[Exercises to complete]
• A. Please list every distinct date in the Aranesp passage that gives a day, month, and year, counting each date once.
• B. According to the Aranesp passage, on what date did CMS send Amgen an approval letter?
Top of Text
Amgen applied on November 30, 2001, to the Centers for Medicare and Medicaid Services (“CMS”) (known prior to July 1, 2001 as the Health Care Financing Administration), which, as relevant here, administers the Medicare Part B program, for transitional pass-through new-drug status so that hospitals would receive supplemental payments for providing Aranesp to Medicare Part B beneficiaries. See § (t)(6)(A)(iv). According to the complaint, in September 2001 and July 2002, respectively, the Federal Drug Administration approved Aranesp for marketing as a treatment for kidney disease-related anemia and for chemotherapy-related anemia. CMS sent Amgen an approval letter on February 5, 2002, and on March 1, 2002, CMS included Aranesp in the reimbursement rates for 2002, to be effective April 1, 2002. 67 Fed.Reg. 9556, 9562 (March 1, 2002). CMS’s proposed 2003 OPPS rates, published on August 9, 2002, also included pass-through payments for Aranesp. 67 Fed.Reg. 52092, 52119 (Aug. 9, 2002). The proposed rule stated, however, that the pass-through provisions had “been exceptionally difficult to implement” and that CMS was “actively seeking comment on all aspects of these [proposed] rates,” explaining that it was “open to making changes, perhaps significant” to the proposed rates based on comments received. Id. at 52093. Ortho Biotech, the manufacturer of Pro-crit, submitted comments questioning the pass-through payments for Aranesp in light of its purported similarity to Procrit. 67 Fed.Reg. 66718, 66757 (Nov. 1, 2002). Amgen responded that the two biologicals were not substitutes, and that reimbursement amounts for Aranesp should not be determined in reference to Procrit.
Bottom of Text
Top of Dataset content
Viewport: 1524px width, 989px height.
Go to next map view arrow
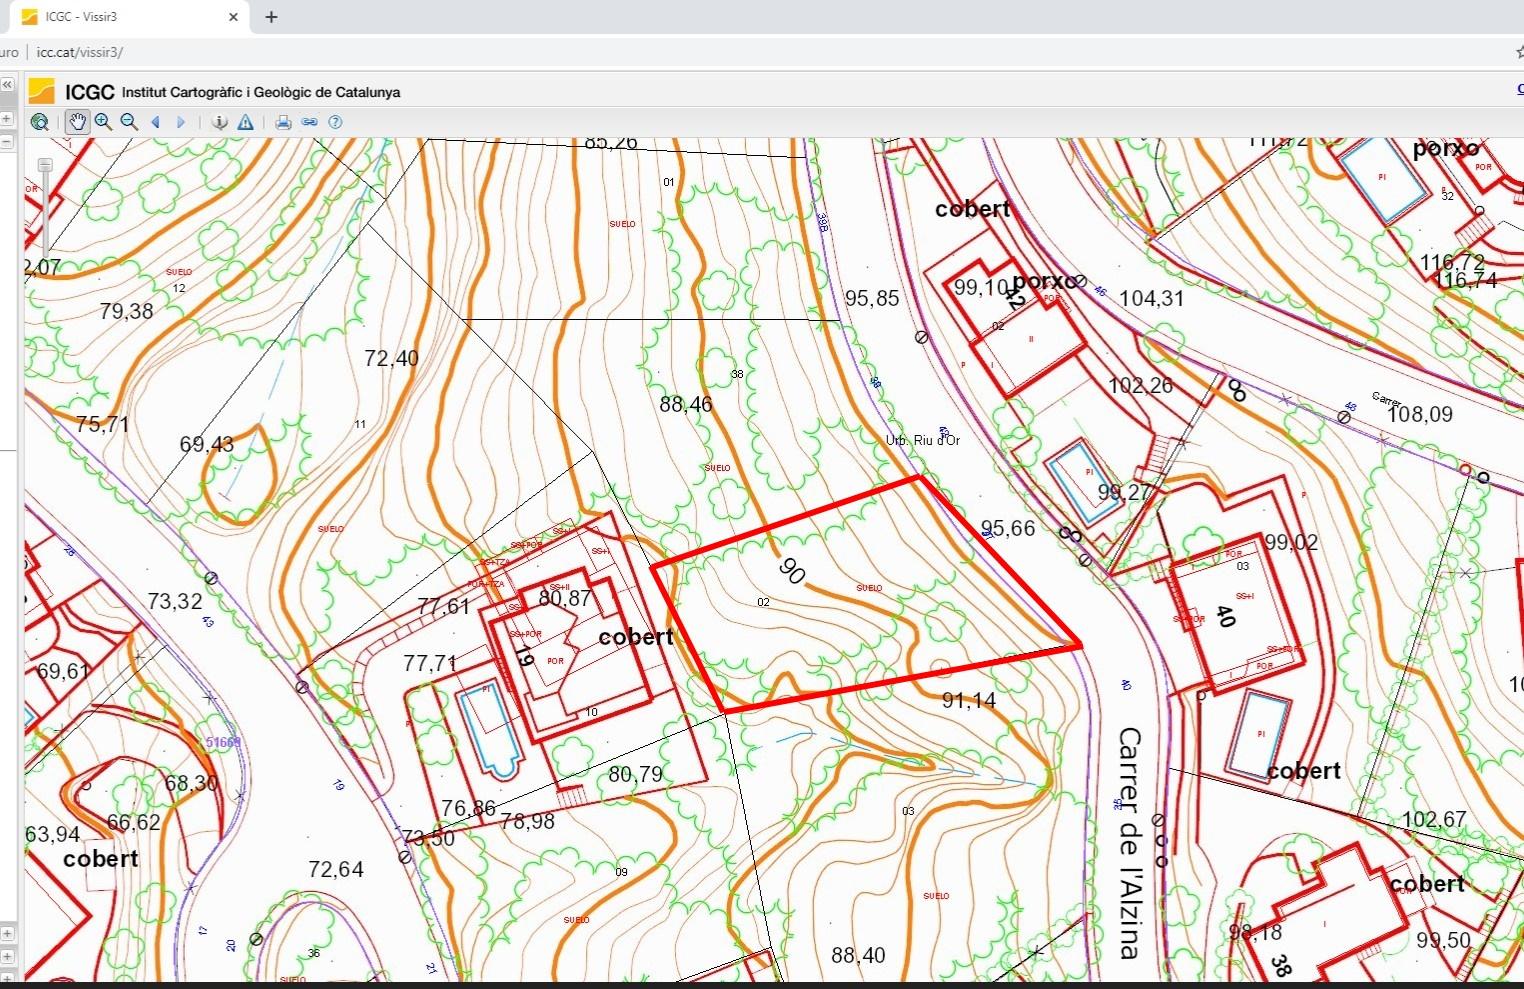[181, 122]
Bottom of Dataset content
[Task answers]
• A.
November 30, 2001
July 1, 2001
February 5, 2002
March 1, 2002
April 1, 2002
August 9, 2002
November 1, 2002

• B. February 5, 2002